Financial eligibility criteria and medication coverage for independent charity patient assistance programs
JAMA Aug 14, 2019
Kang SY, et al. - Through a cross-sectional study involving 6 independent charity organizations and 274 patient assistance programs in 2018, researchers investigated the eligibility criteria of the independent charity patient assistance programs and the drugs covered by them. The total revenue in 2017 varied from $24 million to $532 million, and expenditures on patient assistance programs varied from $24 million to $353 million, signifying, on average, 86% of the revenue. A total of 168 of 274 patient assistance programs offered by these organizations gave only co-payment assistance, and the most prevalent therapeutic area covered was cancer or cancer treatment-related symptoms. Two hundred and sixty-seven programs needed insurance coverage as an eligibility criterion. The most prevalent income eligibility limit was 500% of the federal poverty level.

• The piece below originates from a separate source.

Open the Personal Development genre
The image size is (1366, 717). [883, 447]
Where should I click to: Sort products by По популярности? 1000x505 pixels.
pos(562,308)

The median annual cost of the drugs per beneficiary covered by the programs was $1,157 vs $367 for the noncovered drugs. Off-patent brand-name drugs and their generic equivalents were covered by a mean of 3.1 and 1.2 patient assistance programs, respectively. Therefore, in 2018, the bulk did not grant coverage for uninsured individuals. In comparison with those that were not covered, medications that were covered by the patient assistance programs were generally more expensive.